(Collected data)
=== Section Start ===
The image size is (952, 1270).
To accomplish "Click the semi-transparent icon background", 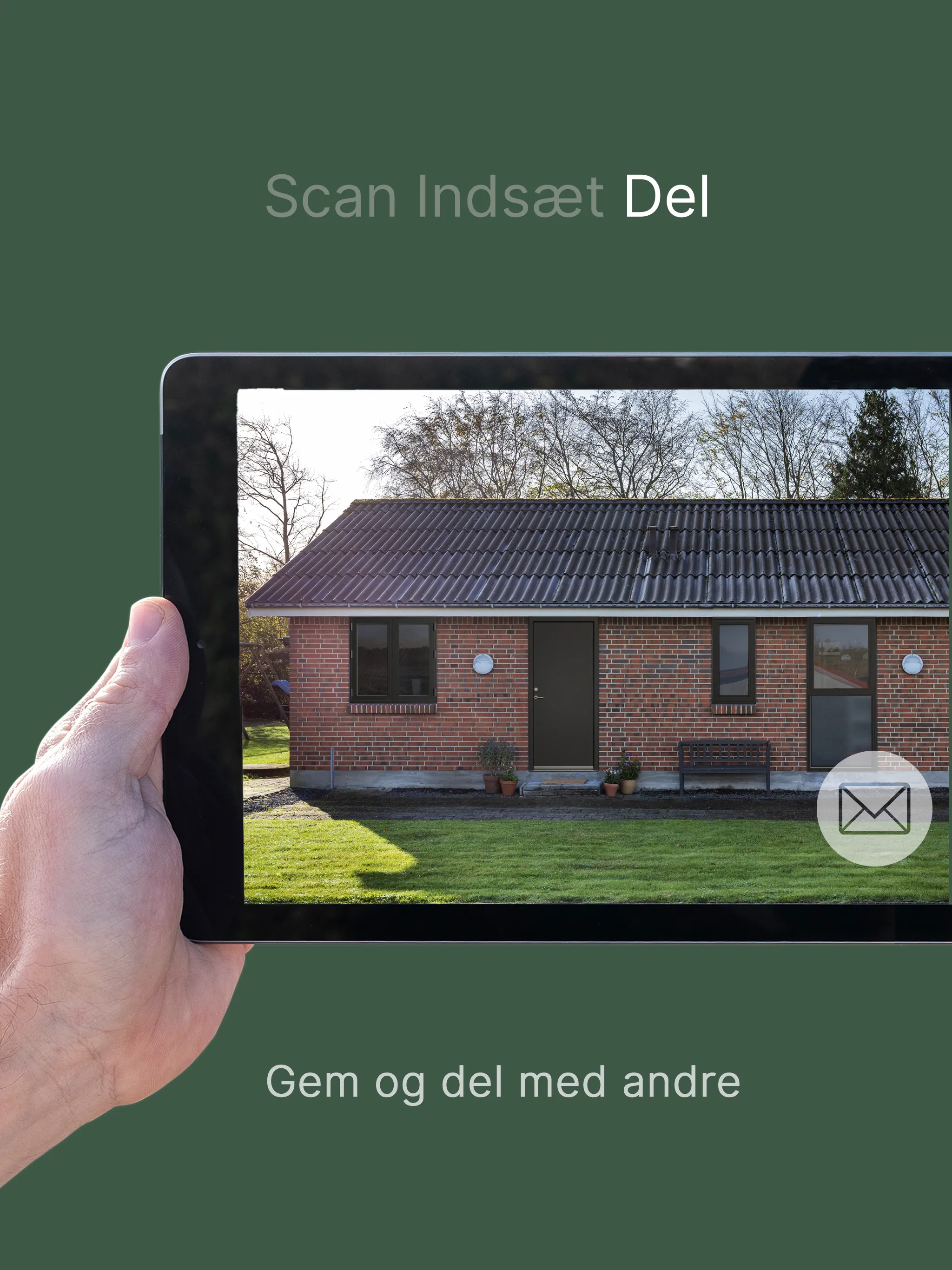I will coord(876,810).
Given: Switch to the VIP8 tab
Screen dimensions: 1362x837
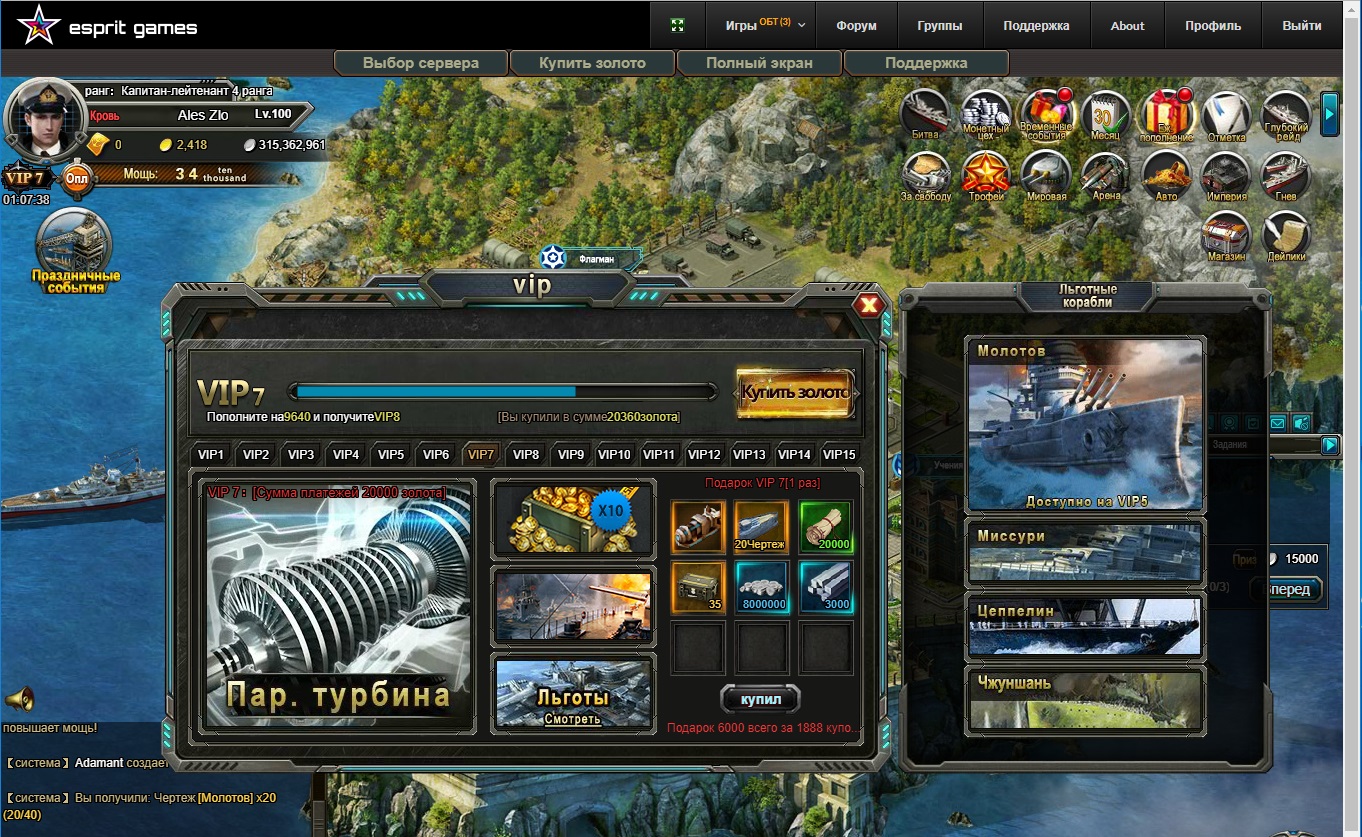Looking at the screenshot, I should tap(526, 454).
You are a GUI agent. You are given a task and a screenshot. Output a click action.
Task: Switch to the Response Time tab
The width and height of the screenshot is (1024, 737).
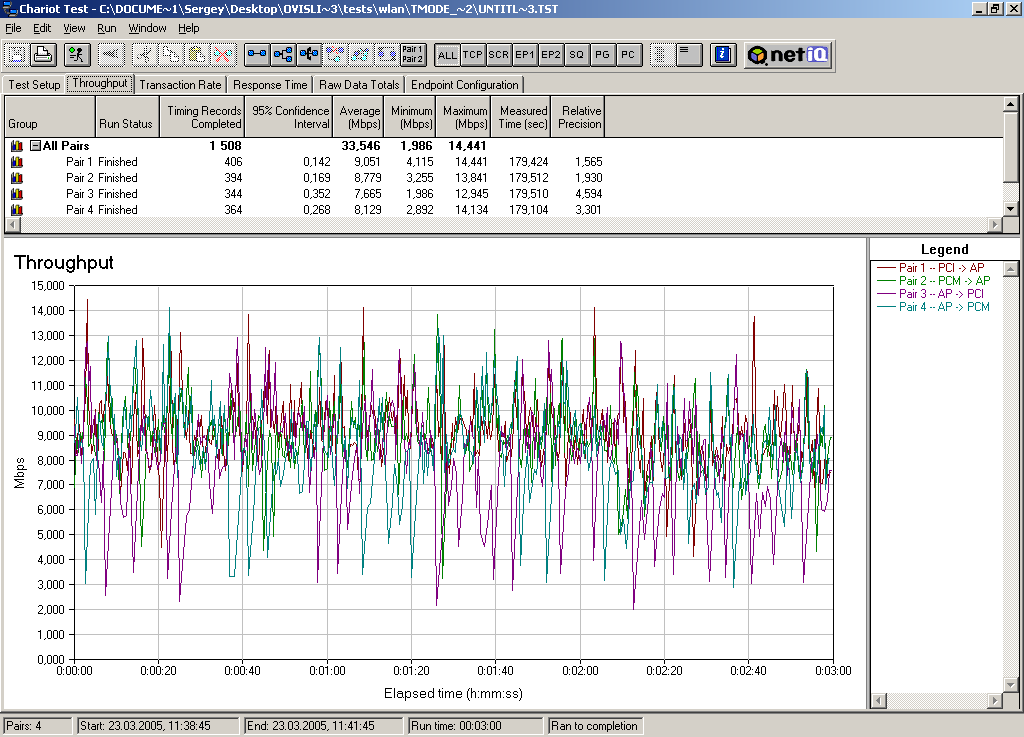click(270, 85)
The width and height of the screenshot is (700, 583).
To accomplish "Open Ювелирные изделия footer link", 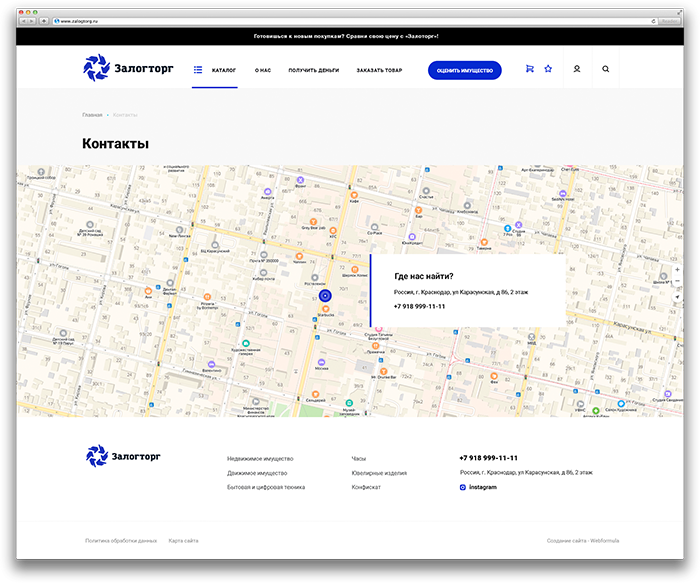I will (379, 473).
=== Section End ===
What to work on:
Match on "Switch": copy every line in the records that has it.

Written response:
Given: Switch to the VIP8 tab
Task: Switch to the Response Time tab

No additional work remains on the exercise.